#### [Task to carry out]
Nothing but the records themselves, exactly as written, should appear in the reply; leave out the pictures.

—————

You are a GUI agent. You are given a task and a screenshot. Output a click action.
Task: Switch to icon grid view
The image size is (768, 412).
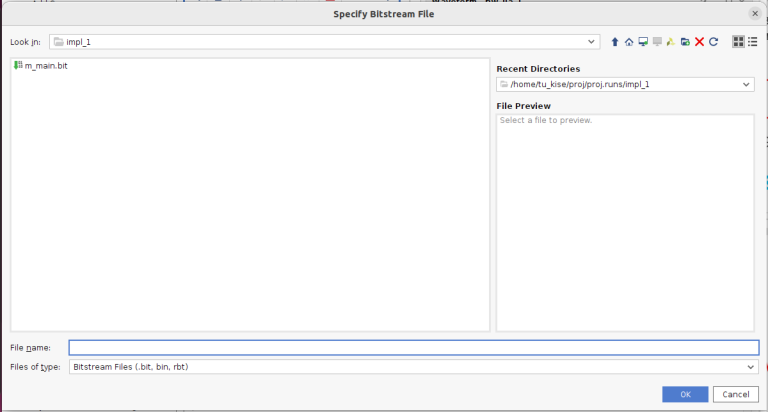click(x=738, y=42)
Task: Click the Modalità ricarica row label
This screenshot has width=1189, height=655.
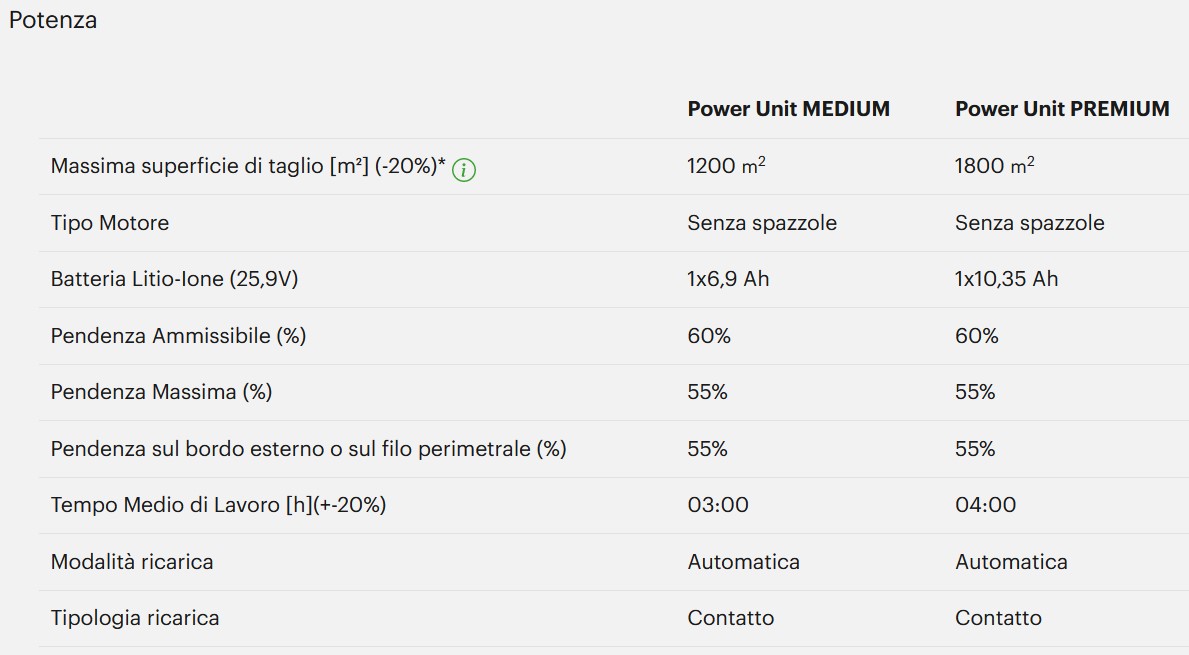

—————

#### [Written solution]
You are a GUI agent. You are given a task and a screenshot. Output a click action.
Task: Switch to icon grid view
The image size is (768, 412).
click(x=738, y=42)
Task: Click the Modalità ricarica row label
This screenshot has width=1189, height=655.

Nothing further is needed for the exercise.